Edouard Harris comments on Re-Define Intent Alignment?

Edouard Harris 4 Aug 2021 19:00 UTC
LW: 1 AF: 1
AF
I’m not sure what would constitute a clearly-worked counterexample. To me, a high reliance on an agent/world boundary constitutes a “non-naturalistic” assumption, which simply makes me think a framework is more artificial/fragile.
Oh for sure. I wouldn’t recommend having a Cartesian boundary assumption as the fulcrum of your alignment strategy, for example. But what could be interesting would be to look at an isolated dynamical system, draw one boundary, investigate possible objective functions in the context of that boundary; then erase that first boundary, draw a second boundary, investigate that; etc. And then see whether any patterns emerge that might fit an intuitive notion of agency. But the only fundamentally real object here is always going to be the whole system, absolutely.

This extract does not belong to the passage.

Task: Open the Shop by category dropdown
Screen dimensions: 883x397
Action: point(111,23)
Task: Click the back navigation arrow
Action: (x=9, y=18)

As I understand, something like AIXI forces you to draw one particular boundary because of the way the setting is constructed (infinite on one side, finite on the other). So I’d agree that sort of thing is more fragile.
The multiagent setting is interesting though, because it gets you into the game of carving up your universe into more than 2 pieces. Again it would be neat to investigate a setting like this with different choices of boundaries and see if some choices have more interesting properties than others.